- Polad M Maharramov: National Centre of Ophthalmology named after academician Zarifa Aliyeva, Baku, Azerbaijan. ORCID
- Fidan A Aghayeva: National Centre of Ophthalmology named after academician Zarifa Aliyeva, Baku, Azerbaijan.
PURPOSE: This study performs comparative assessment of the results of different types of two-stage surgical treatment in patients with keratoconus, including combination of corneal collagen cross-linking with intrastromal corneal ring segments followed by topography-guided photorefractive keratectomy.
MATERIALS AND METHODS: Prospective review of 101 patients (101 eyes) with keratoconus was performed. Patients underwent corneal collagen cross-linking (32 patients), intrastromal corneal ring segments (48 patients), and a combination of these two procedures (21 patients). Transepithelial topography-guided photorefractive keratectomy was performed as the second stage of treatment in all patients with obtained stable refractive results at 8 months after first stage. Main outcome measures were visual acuity (uncorrected distance and corrected distance) and corneal topographic indices.
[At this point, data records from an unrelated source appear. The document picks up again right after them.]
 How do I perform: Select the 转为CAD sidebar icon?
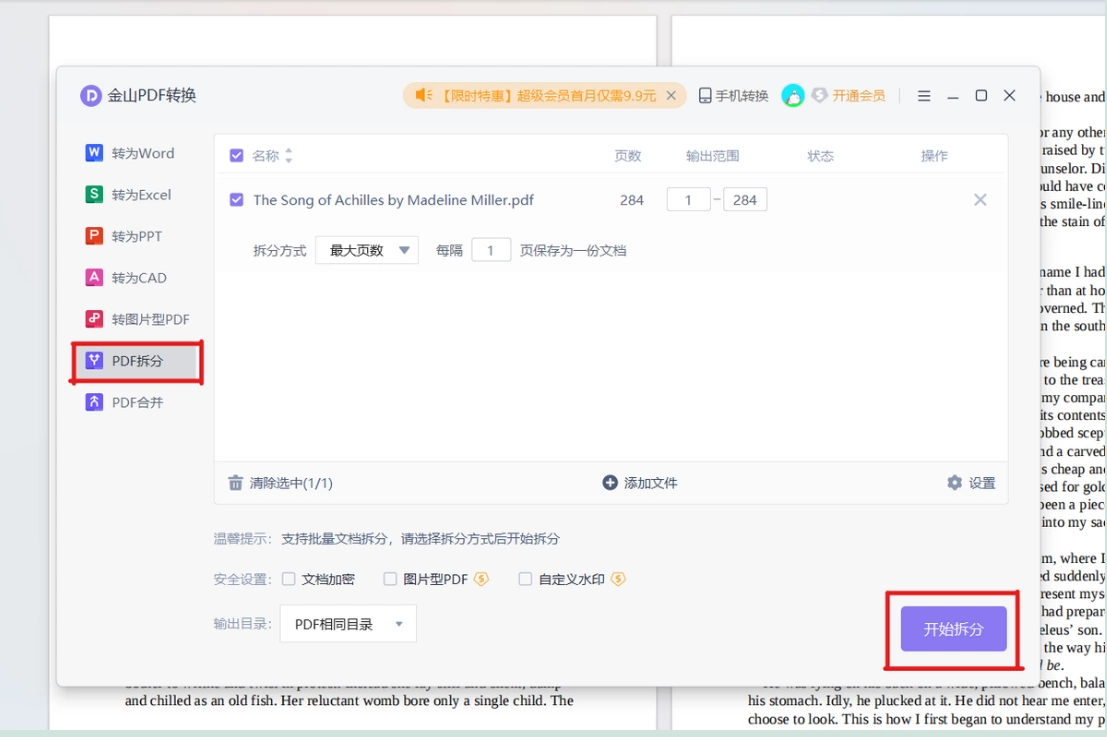[x=94, y=277]

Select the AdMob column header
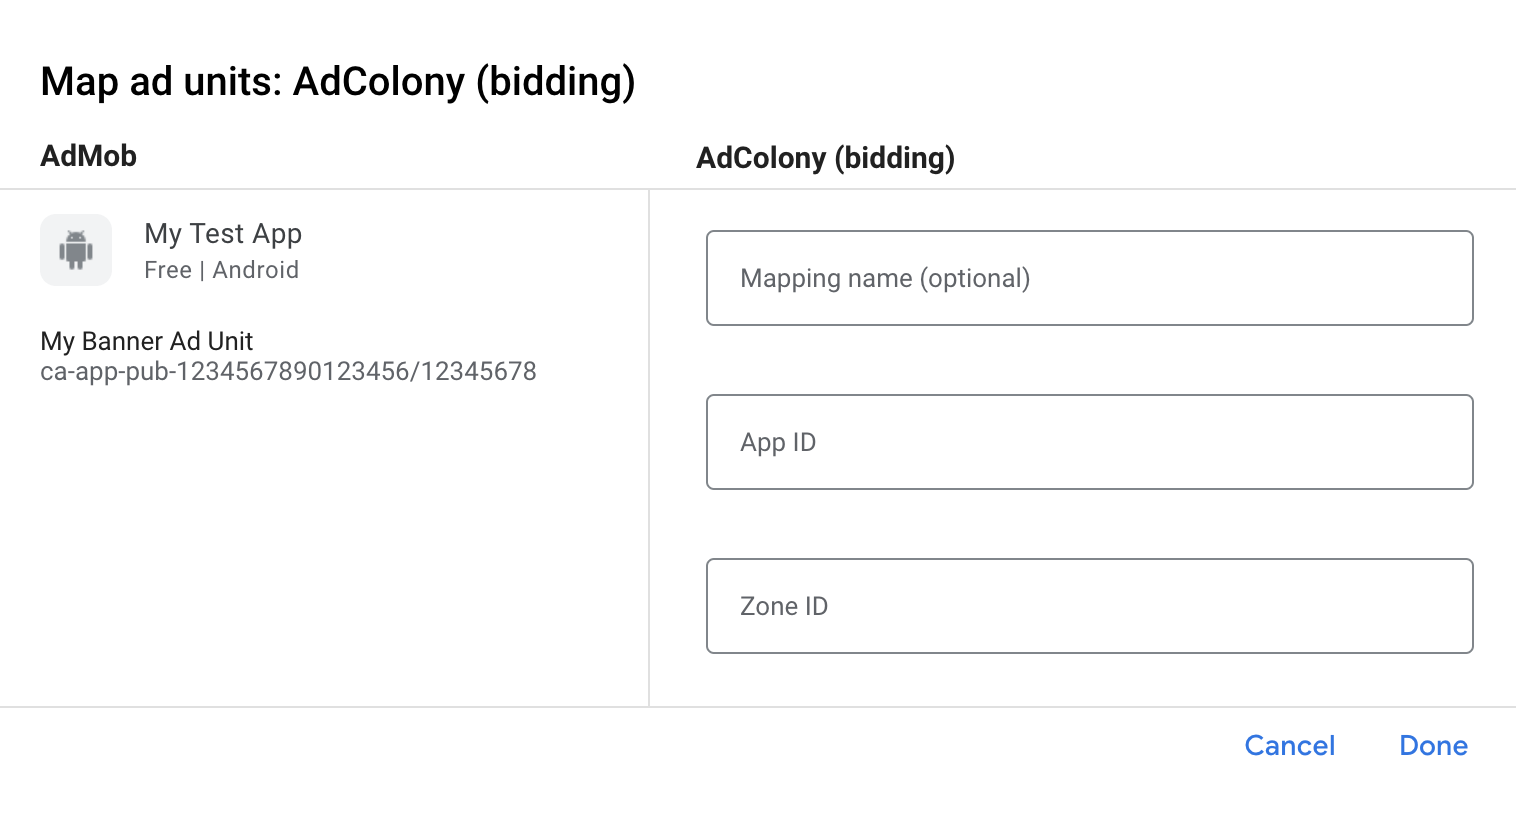pos(88,156)
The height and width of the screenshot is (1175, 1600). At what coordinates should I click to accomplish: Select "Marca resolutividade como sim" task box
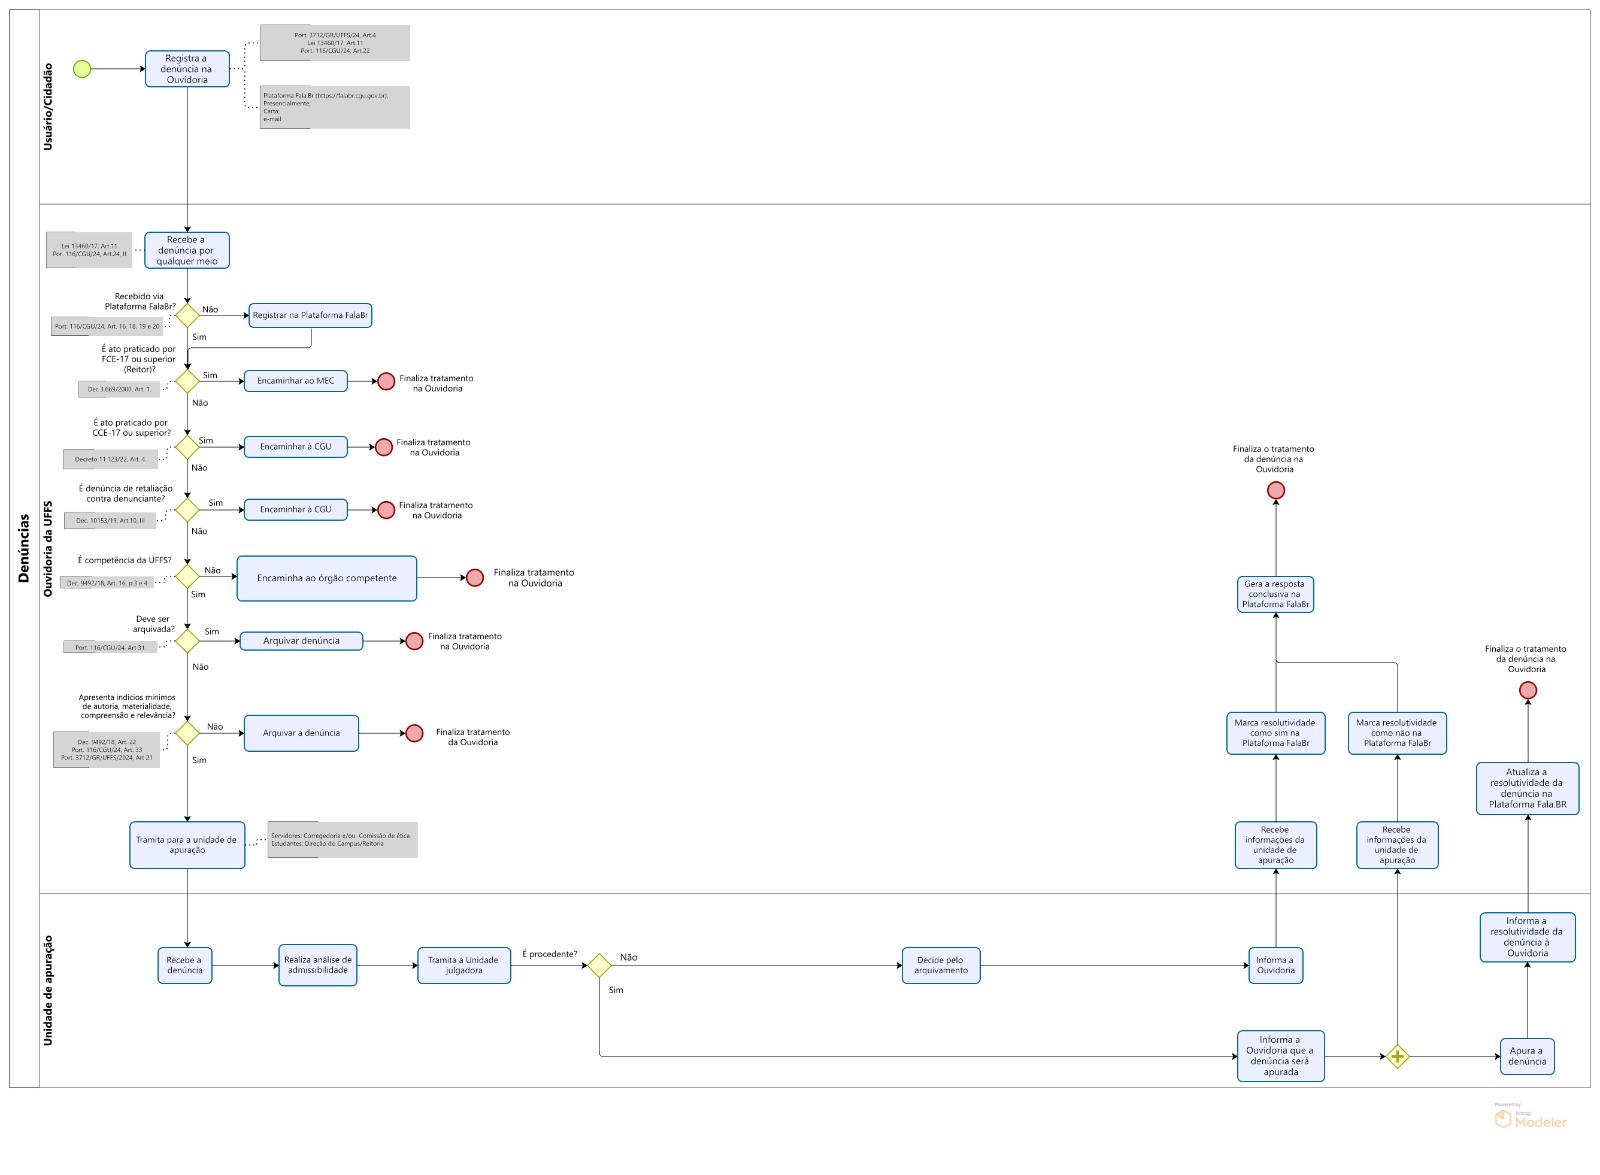click(x=1275, y=733)
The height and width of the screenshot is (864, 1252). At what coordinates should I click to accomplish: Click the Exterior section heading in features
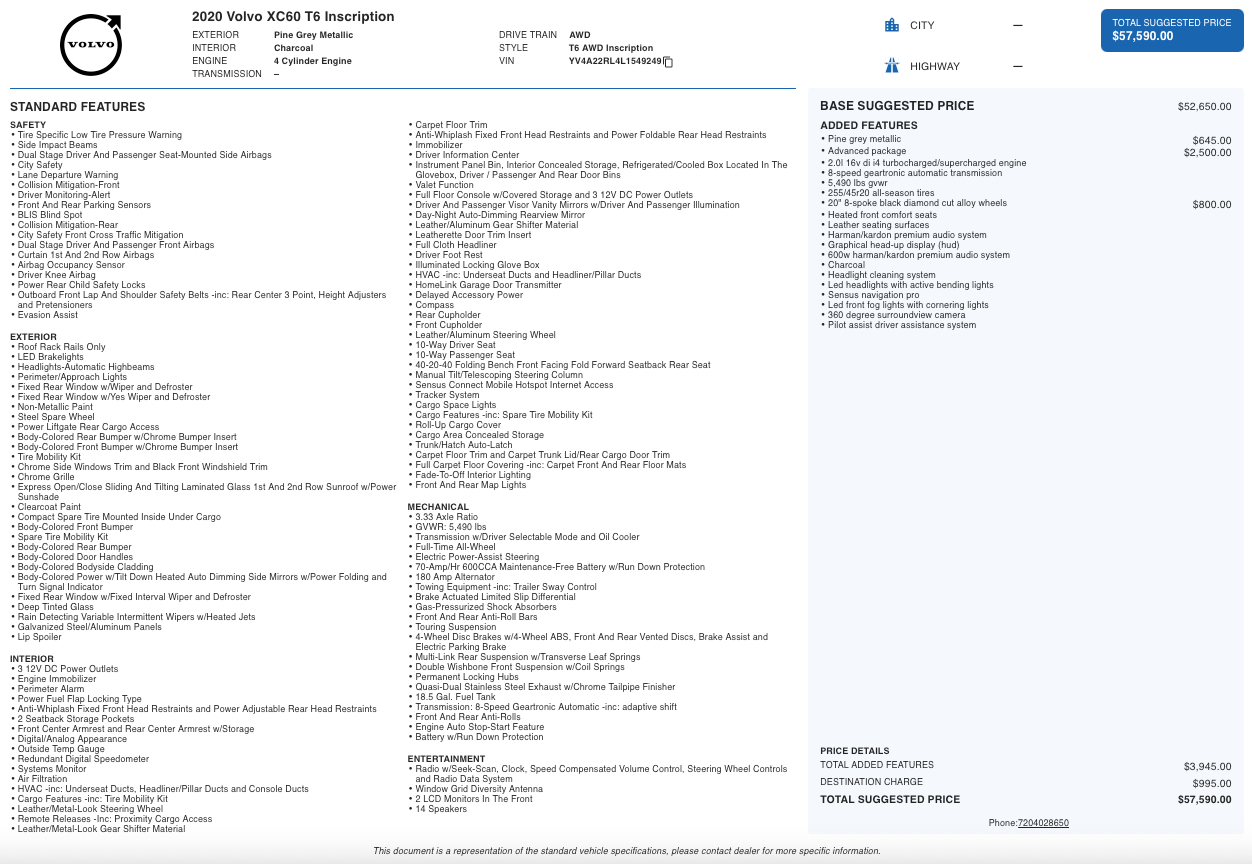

RESULTS: Comparison of the studied parameters after first stage surgical treatment between non-combined CXL and combined groups demonstrated a statistically significant difference for uncorrected distance visual acuity, corrected distance visual acuity, and cylindrical refraction values (p<0.05). We observed significant improvement of visual acuity and key corneal topographic indices after topography-guided photorefractive keratectomy in all study groups (p<0.05). In 50 (49.5%) patients customized excimer laser ablation gave the possibility of full spherical and cylindrical corrections. Ten eyes (10%) had delayed epithelial healing, no corneal stromal opacities developed.
CONCLUSIONS: This study shows that combined two-stage surgical treatment of keratoconus, consisting of intrastromal corneal ring segment implantation with corneal collagen cross-linking followed by topography-guided photorefractive keratectomy, is clinically more effective to prevent keratectasia progression and increase visual acuity than the use of non-combined two-stage techniques.